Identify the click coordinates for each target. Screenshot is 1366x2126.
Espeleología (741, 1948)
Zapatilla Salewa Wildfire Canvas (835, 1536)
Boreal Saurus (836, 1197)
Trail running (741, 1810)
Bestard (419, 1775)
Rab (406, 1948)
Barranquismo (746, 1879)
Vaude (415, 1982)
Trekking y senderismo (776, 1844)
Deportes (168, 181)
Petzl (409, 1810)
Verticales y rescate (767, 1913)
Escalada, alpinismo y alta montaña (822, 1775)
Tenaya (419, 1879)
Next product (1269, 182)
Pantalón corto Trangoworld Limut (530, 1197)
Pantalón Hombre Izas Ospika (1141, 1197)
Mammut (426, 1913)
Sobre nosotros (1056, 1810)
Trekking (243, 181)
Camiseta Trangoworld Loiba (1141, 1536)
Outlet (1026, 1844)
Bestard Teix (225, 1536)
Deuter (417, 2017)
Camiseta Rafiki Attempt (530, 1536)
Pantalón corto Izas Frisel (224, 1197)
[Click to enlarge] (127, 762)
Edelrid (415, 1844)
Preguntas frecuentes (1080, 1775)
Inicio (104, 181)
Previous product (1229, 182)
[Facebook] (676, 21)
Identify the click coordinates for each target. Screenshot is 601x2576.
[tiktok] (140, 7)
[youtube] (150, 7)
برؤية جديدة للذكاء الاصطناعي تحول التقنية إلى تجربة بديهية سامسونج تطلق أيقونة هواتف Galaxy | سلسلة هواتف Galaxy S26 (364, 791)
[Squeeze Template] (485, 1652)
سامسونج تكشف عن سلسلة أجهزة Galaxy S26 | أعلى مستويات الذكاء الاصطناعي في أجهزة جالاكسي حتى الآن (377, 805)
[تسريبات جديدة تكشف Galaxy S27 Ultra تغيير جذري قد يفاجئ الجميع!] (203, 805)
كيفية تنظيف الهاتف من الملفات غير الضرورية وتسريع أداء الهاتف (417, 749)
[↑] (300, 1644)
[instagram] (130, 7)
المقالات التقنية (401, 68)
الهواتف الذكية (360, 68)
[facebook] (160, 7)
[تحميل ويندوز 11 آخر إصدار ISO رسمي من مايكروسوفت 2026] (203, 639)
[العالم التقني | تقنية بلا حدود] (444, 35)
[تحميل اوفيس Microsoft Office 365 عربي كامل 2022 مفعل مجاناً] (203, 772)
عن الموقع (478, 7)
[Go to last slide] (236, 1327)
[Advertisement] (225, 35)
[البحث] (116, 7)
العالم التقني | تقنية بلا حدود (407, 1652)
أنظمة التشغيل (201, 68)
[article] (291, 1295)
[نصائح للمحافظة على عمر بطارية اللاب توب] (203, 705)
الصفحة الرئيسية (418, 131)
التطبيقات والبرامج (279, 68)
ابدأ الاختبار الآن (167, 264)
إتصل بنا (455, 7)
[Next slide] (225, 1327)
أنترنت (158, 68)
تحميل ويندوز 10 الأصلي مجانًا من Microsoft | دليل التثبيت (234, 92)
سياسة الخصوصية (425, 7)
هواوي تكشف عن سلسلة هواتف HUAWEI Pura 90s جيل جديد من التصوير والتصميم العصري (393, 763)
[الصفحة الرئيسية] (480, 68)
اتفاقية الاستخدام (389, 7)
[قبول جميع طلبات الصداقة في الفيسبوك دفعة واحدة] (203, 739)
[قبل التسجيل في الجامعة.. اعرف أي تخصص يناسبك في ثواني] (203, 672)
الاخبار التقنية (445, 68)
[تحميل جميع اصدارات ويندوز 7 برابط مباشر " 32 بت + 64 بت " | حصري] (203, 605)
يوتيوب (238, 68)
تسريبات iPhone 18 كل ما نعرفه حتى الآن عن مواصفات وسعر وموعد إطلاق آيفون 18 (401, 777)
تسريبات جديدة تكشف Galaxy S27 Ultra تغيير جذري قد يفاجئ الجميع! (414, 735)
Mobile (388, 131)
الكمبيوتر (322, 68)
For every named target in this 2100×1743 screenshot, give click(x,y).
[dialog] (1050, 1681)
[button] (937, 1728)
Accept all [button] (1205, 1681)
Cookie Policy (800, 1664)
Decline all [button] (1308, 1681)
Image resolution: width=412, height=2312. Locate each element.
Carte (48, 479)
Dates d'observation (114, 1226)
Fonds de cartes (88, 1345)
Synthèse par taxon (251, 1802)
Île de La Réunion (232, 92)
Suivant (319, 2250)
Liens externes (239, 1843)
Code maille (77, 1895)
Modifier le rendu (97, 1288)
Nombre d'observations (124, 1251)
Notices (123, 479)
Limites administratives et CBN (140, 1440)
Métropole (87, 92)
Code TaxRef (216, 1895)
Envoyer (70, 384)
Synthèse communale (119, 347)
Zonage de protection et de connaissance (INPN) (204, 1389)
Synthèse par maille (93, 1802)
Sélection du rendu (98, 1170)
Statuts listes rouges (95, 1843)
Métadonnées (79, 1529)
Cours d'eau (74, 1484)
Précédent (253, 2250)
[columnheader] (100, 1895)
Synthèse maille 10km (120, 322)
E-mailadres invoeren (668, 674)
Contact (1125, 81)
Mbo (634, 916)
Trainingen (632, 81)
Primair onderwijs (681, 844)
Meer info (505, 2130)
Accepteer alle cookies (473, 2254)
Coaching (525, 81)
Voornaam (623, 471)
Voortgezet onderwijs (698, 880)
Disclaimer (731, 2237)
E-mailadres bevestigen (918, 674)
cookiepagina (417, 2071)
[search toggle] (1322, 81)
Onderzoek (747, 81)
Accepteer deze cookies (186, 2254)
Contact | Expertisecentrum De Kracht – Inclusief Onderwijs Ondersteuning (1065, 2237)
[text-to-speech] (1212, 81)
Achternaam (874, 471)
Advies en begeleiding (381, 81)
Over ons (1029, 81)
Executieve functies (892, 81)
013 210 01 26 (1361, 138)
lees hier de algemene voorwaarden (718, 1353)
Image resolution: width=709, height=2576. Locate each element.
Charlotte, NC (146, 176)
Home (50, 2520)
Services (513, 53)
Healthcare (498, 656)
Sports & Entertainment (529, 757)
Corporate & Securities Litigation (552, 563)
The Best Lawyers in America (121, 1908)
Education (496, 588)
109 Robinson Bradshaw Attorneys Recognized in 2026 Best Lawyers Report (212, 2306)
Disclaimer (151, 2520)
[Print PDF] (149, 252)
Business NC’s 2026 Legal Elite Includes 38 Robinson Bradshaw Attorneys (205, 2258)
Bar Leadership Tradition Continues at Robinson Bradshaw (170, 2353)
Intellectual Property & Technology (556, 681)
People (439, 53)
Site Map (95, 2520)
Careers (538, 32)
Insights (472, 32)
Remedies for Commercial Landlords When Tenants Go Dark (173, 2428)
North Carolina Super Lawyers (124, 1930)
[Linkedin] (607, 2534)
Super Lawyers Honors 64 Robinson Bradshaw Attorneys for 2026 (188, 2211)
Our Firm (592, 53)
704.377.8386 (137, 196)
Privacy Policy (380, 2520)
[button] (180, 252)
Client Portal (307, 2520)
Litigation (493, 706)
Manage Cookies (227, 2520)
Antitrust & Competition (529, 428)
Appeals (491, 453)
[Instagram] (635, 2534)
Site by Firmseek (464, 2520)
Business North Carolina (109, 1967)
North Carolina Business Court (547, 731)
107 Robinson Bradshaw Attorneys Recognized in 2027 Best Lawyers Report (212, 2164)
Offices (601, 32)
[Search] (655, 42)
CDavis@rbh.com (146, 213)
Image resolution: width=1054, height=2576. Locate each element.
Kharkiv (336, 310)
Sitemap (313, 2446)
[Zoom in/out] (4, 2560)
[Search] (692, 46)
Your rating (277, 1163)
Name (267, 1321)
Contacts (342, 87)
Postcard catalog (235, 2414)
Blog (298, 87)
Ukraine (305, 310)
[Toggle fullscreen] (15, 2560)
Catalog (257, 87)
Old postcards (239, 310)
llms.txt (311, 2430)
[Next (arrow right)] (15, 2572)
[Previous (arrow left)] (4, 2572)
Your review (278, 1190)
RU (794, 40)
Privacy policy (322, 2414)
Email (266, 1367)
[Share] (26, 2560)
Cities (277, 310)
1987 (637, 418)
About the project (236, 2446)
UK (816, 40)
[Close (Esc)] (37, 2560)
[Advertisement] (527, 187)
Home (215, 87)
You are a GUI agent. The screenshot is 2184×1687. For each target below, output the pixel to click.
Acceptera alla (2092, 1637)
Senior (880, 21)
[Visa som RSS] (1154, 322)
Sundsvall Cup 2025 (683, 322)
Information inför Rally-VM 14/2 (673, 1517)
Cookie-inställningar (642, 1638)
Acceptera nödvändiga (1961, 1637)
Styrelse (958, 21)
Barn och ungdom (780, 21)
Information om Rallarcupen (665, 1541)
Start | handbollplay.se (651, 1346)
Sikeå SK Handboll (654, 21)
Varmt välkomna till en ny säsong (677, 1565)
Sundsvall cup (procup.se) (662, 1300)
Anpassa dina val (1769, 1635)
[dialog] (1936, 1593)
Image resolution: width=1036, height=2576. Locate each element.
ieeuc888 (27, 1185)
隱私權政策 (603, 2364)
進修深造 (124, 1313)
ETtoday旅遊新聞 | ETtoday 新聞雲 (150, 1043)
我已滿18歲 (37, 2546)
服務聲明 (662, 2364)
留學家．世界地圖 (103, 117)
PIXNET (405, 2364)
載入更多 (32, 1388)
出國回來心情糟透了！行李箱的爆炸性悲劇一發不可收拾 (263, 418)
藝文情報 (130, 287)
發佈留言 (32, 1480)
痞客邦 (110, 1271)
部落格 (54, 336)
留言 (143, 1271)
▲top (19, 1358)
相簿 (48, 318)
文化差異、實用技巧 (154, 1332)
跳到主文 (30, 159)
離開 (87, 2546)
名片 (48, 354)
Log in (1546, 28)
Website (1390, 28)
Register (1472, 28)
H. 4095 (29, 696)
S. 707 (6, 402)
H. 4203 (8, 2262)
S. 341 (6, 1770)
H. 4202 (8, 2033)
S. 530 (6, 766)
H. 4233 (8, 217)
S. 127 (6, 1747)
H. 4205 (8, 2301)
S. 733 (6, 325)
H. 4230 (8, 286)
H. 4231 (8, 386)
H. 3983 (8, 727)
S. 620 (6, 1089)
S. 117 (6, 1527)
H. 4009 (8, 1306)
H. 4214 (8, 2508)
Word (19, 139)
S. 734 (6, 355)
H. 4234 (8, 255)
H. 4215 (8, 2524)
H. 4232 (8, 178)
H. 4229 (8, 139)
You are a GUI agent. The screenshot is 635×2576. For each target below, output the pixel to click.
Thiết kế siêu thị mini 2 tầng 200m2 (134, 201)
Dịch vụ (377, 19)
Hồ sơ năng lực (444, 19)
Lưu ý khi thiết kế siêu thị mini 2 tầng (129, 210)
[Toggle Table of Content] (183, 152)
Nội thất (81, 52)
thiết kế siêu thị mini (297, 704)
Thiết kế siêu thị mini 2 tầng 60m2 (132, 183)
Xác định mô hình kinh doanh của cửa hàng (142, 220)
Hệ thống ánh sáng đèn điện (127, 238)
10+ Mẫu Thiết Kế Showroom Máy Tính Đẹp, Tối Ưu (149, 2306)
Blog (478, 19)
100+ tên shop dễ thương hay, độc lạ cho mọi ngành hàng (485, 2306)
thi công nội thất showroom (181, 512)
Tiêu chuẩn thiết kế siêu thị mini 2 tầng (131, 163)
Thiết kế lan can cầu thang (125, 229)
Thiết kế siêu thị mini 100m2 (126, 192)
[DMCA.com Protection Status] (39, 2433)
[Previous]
# # #
* **What the task asks**: Can you set down, word for word, the stretch of the data that opens with the line containing "المقالات التقنية (401, 68)" and closes with the line containing "[Advertisement] (225, 35)", both of those lines included?

* **Finished answer**:
المقالات التقنية (401, 68)
الهواتف الذكية (360, 68)
[facebook] (160, 7)
[تحميل ويندوز 11 آخر إصدار ISO رسمي من مايكروسوفت 2026] (203, 639)
[العالم التقني | تقنية بلا حدود] (444, 35)
[تحميل اوفيس Microsoft Office 365 عربي كامل 2022 مفعل مجاناً] (203, 772)
عن الموقع (478, 7)
[Go to last slide] (236, 1327)
[Advertisement] (225, 35)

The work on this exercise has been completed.